> **Material to process**:
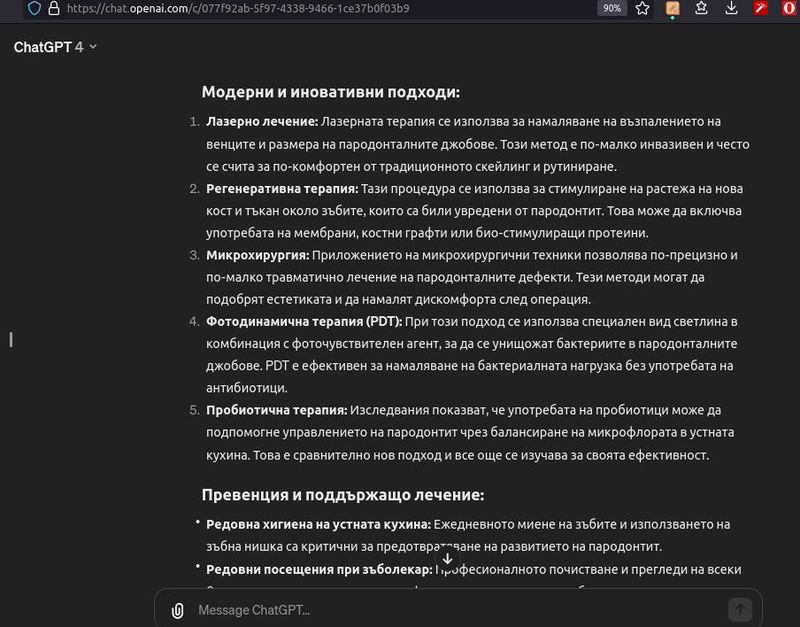
Task: Bookmark this page with the star icon
Action: [642, 9]
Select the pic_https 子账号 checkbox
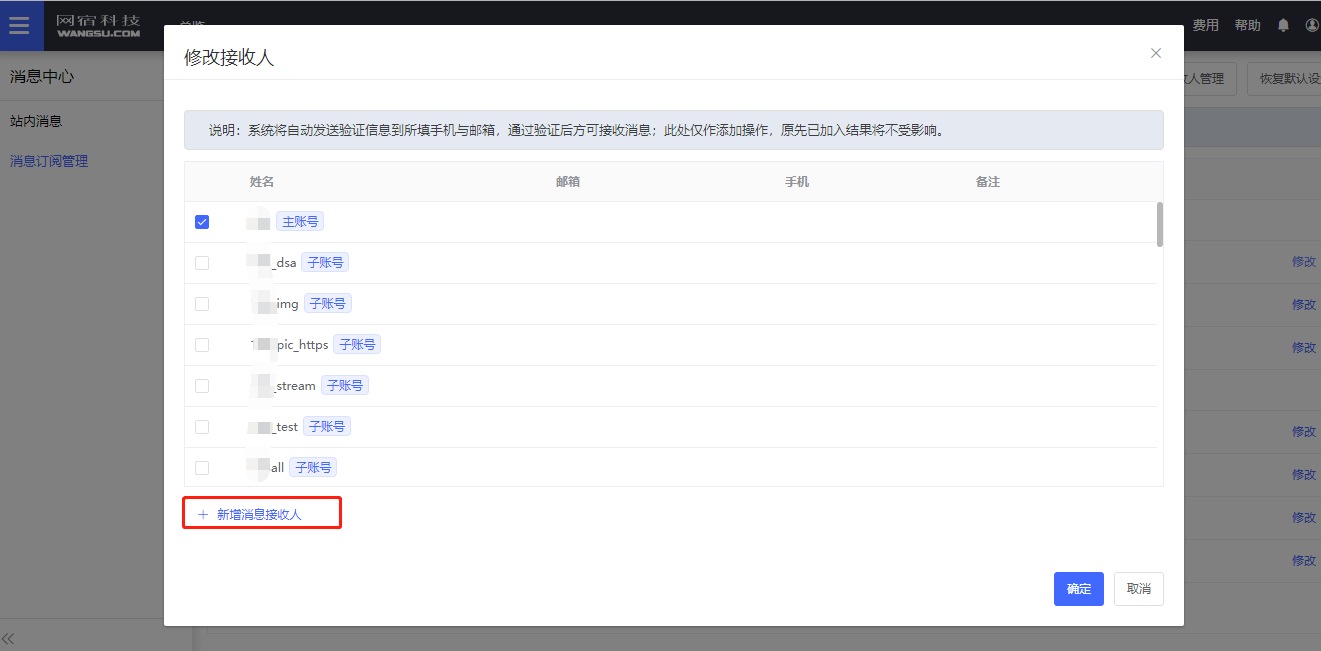This screenshot has height=651, width=1321. click(202, 345)
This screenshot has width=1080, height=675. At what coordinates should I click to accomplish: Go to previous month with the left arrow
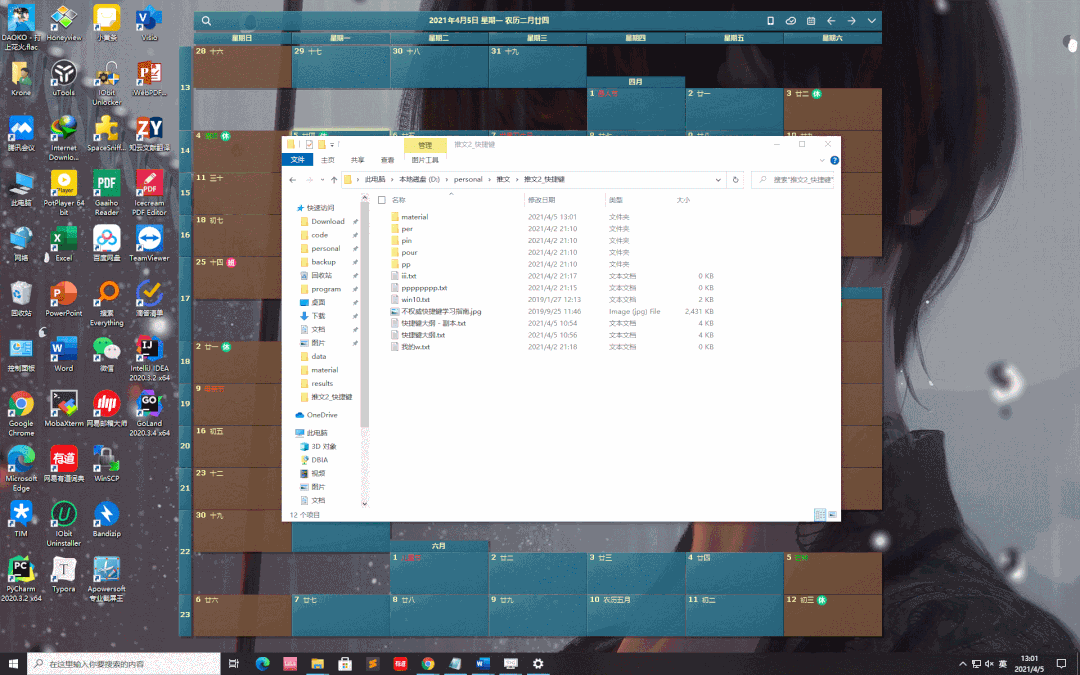[x=830, y=21]
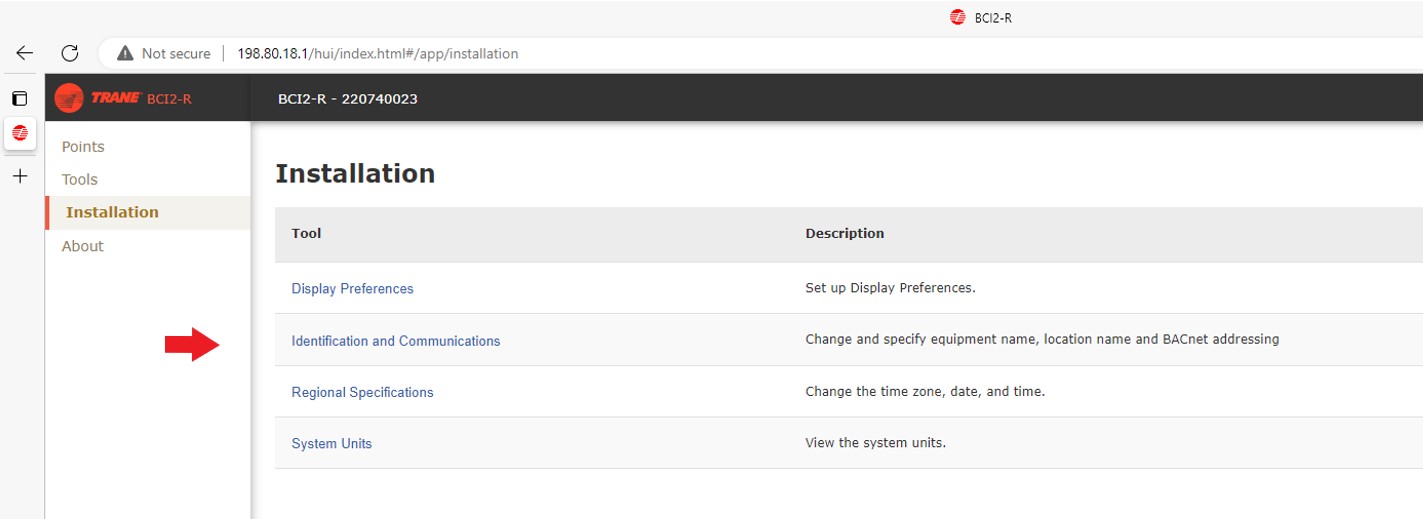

> **Work instruction**:
Skip all pictures. Then give again, exactly, each line from the line holding "Select the pic_https 子账号 checkbox" through the last line of the listing above, both ends included.

> **Exercise response**:
Select the pic_https 子账号 checkbox
This screenshot has height=651, width=1321. click(202, 345)
This screenshot has width=1080, height=675. At what coordinates should I click to accomplish: Go to previous month with the left arrow
[x=830, y=21]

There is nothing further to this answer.